| WORK INSTRUCTION |
The records below hold a stretch from the line with "You are a computer-use agent. Screen dimensions: 832x855" through the line with "Task: Sort by the ENTREPÔT column header"; return exactly those lines, ends included, and nothing more.

|---|

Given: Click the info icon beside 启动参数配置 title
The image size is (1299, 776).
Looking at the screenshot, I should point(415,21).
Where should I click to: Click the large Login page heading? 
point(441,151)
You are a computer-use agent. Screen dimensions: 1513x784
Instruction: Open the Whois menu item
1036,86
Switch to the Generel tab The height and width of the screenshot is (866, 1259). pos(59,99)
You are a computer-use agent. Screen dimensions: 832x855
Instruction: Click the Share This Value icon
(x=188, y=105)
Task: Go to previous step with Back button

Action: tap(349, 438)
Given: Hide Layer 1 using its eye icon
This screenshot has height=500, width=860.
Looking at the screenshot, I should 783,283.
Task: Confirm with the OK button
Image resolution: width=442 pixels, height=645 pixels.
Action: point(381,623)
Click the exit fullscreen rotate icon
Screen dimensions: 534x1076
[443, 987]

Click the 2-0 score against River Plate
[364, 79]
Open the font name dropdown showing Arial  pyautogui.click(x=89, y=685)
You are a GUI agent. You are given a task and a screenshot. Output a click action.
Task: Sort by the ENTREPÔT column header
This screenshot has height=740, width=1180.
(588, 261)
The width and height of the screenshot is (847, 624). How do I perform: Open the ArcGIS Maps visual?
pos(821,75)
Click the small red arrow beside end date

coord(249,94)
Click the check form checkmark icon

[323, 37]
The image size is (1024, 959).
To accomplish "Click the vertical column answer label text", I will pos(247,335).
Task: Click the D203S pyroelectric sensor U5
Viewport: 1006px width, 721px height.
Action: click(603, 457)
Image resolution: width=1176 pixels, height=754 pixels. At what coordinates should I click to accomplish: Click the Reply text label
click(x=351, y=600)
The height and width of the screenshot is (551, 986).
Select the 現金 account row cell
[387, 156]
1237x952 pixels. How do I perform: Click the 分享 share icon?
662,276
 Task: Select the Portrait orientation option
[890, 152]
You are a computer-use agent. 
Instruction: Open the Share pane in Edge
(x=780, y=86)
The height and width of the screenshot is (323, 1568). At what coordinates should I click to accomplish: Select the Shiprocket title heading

|---|

| YOUR RESPONSE |
You are a computer-use agent. Screen dimensions: 832x855
Instruction: Click the Share This Value icon
(x=188, y=105)
Task: Go to previous step with Back button

Action: tap(349, 438)
Given: Hide Layer 1 using its eye icon
This screenshot has height=500, width=860.
Looking at the screenshot, I should 783,283.
Task: Confirm with the OK button
Image resolution: width=442 pixels, height=645 pixels.
Action: point(381,623)
Click the exit fullscreen rotate icon
Screen dimensions: 534x1076
[443, 987]

Click the 2-0 score against River Plate
[364, 79]
Open the font name dropdown showing Arial  pyautogui.click(x=89, y=685)
You are a GUI agent. You are given a task and a screenshot. Output a click action.
Task: Sort by the ENTREPÔT column header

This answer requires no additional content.